Saved entries:

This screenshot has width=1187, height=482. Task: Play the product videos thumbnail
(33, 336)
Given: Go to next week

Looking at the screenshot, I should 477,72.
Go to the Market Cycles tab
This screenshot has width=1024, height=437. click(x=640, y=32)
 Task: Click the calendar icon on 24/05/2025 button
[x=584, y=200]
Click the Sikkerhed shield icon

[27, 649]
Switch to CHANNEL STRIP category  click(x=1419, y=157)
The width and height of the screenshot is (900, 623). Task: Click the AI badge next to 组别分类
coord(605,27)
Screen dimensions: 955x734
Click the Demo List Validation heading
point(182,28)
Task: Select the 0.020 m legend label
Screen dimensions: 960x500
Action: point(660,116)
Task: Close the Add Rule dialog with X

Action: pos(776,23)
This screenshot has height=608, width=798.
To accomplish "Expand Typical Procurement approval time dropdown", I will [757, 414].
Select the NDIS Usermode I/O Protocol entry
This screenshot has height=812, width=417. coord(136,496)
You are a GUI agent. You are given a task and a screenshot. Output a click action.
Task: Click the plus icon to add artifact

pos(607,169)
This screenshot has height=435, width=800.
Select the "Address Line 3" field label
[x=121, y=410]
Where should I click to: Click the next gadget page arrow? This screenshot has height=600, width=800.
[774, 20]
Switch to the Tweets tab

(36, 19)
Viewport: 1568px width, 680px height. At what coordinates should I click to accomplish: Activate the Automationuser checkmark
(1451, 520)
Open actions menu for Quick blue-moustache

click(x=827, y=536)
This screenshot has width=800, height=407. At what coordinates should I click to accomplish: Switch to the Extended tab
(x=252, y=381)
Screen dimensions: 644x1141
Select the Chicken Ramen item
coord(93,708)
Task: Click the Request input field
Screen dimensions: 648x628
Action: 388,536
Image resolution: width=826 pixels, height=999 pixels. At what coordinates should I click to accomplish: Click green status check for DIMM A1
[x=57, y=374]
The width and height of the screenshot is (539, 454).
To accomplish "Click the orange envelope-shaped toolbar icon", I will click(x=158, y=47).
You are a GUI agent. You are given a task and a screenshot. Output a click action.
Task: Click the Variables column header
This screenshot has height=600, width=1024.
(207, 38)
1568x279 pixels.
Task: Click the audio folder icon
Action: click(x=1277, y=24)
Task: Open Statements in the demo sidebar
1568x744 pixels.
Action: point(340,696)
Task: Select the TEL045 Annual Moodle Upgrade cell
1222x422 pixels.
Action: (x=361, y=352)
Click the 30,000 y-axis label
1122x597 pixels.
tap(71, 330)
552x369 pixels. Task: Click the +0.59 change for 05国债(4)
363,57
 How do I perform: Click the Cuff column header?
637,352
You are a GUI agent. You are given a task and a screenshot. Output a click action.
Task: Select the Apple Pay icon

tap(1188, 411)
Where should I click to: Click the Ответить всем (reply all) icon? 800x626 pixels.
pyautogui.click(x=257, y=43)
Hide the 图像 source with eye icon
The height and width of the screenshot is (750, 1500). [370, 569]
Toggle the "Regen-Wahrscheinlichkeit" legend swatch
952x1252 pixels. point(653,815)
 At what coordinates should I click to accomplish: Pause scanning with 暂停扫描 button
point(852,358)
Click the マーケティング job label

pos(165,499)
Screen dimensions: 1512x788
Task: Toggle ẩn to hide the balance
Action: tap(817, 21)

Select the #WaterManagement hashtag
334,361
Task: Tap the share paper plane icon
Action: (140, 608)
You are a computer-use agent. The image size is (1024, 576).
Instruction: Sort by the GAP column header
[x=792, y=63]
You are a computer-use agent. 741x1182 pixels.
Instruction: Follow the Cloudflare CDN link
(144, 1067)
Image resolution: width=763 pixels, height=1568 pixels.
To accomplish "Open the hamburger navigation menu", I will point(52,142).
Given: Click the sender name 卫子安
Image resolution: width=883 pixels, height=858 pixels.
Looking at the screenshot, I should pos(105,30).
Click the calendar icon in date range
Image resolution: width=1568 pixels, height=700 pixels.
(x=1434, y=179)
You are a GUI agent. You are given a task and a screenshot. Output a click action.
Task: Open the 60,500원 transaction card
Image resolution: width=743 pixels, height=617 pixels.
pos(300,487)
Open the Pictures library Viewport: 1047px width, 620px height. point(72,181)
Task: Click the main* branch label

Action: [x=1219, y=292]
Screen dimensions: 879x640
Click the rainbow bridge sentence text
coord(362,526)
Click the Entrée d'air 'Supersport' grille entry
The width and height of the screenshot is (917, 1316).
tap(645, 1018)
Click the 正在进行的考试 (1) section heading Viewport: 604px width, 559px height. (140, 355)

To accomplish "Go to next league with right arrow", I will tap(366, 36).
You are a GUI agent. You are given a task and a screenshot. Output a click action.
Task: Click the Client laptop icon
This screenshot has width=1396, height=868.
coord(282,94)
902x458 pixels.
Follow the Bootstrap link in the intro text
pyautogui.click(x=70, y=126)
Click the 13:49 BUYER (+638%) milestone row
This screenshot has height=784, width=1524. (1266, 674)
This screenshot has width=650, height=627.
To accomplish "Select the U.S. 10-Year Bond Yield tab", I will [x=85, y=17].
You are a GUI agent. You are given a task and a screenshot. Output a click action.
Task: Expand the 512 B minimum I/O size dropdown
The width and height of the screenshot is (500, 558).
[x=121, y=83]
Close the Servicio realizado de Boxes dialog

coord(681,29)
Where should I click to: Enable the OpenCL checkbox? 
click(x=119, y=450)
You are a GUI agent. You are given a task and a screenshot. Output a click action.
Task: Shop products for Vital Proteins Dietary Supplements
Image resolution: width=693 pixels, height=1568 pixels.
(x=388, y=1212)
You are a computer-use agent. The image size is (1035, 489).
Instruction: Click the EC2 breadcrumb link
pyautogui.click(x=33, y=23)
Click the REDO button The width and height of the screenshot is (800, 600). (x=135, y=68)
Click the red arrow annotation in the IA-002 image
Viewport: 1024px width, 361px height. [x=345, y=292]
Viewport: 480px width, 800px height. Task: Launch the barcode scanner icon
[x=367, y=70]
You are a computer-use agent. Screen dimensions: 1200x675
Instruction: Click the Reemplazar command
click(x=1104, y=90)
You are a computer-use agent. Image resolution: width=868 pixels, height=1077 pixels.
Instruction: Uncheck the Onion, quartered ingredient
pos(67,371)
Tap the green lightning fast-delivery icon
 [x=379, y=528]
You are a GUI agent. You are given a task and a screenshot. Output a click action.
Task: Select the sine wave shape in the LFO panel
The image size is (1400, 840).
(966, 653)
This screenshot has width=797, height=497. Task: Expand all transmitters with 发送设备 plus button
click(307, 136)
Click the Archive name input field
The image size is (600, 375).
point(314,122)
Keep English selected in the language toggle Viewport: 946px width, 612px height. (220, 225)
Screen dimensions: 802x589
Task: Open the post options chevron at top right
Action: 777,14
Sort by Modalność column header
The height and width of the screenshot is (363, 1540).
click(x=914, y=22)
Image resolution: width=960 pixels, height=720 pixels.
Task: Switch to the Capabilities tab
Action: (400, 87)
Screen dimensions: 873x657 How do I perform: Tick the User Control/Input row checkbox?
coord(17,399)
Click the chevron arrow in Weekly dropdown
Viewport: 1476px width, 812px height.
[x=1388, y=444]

● **GOAL OF THE EXERCISE**
Which lines above include "will"? Show each of them by copying it.

● **OUTPUT OF THE TASK**
To accomplish "Expand Typical Procurement approval time dropdown", I will [757, 414].
To accomplish "Click the orange envelope-shaped toolbar icon", I will click(x=158, y=47).
To accomplish "Open the hamburger navigation menu", I will point(52,142).
To accomplish "Go to next league with right arrow", I will tap(366, 36).
To accomplish "Select the U.S. 10-Year Bond Yield tab", I will [x=85, y=17].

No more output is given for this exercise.